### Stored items
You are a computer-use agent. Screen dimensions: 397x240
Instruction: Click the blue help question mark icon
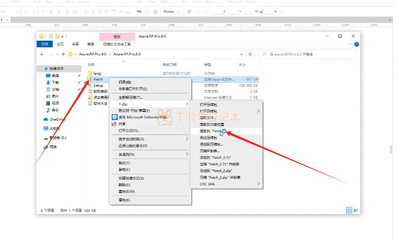(356, 44)
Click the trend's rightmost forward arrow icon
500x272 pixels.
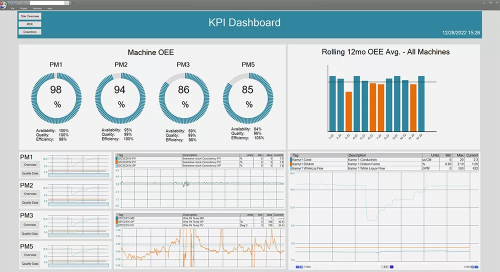click(x=477, y=267)
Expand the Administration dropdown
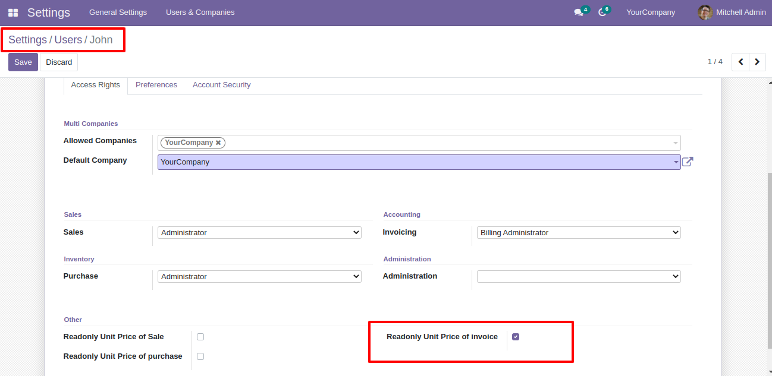 (x=578, y=276)
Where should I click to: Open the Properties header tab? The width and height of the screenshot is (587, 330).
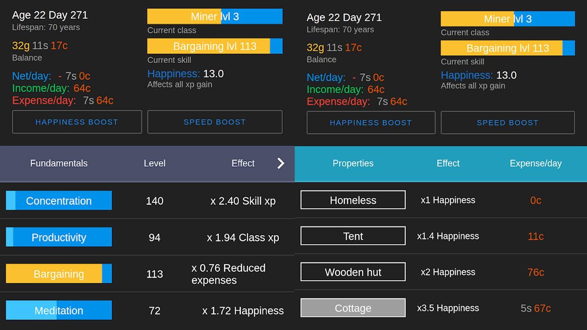point(353,163)
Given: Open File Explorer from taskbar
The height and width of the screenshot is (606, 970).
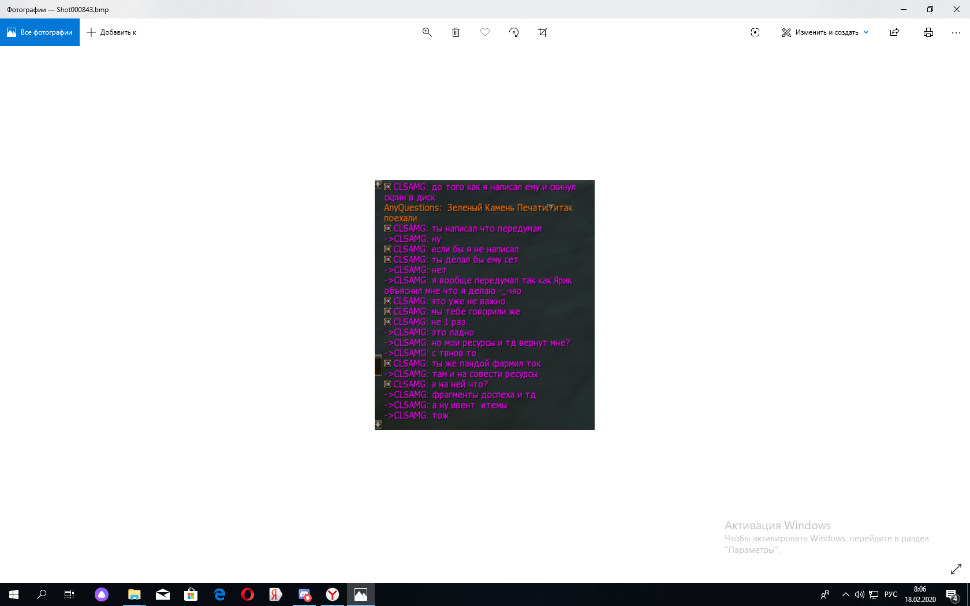Looking at the screenshot, I should pos(134,594).

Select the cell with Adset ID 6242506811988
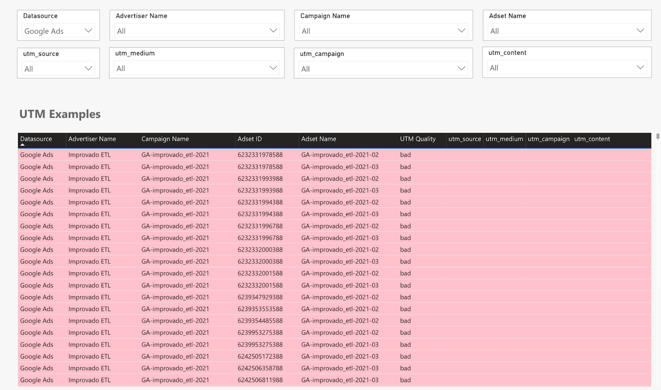pos(260,380)
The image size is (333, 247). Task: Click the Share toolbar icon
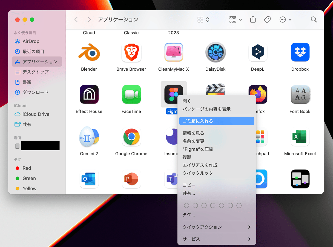(x=253, y=19)
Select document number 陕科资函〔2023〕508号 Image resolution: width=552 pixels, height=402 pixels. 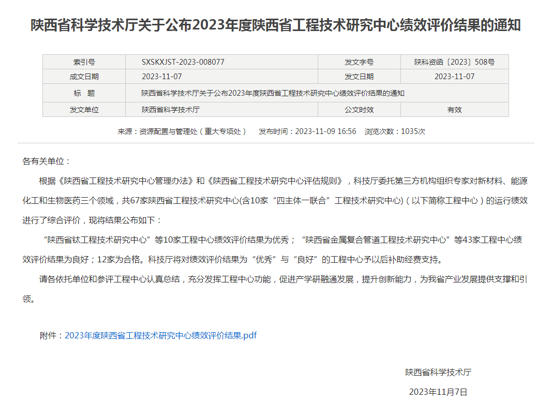coord(454,62)
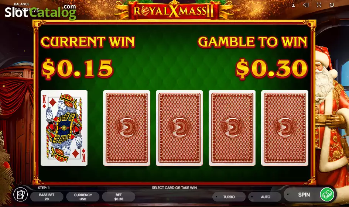The image size is (349, 207).
Task: Enter fullscreen mode
Action: pyautogui.click(x=319, y=5)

### TASK OBJECTIVE
Please leave out the pictures as you reproduce the lines exactly, from the first line of the entries through the line containing "Given: Open File Explorer from taskbar".

### EXERCISE RESPONSE
You are a computer-use agent. Screen dimensions: 397x240
Instruction: Click the blue help question mark icon
(356, 44)
Click the trend's rightmost forward arrow icon
500x272 pixels.
click(x=477, y=267)
Expand the Administration dropdown
 (x=578, y=276)
Where should I click to: Open the Properties header tab? The width and height of the screenshot is (587, 330).
point(353,163)
Given: Open File Explorer from taskbar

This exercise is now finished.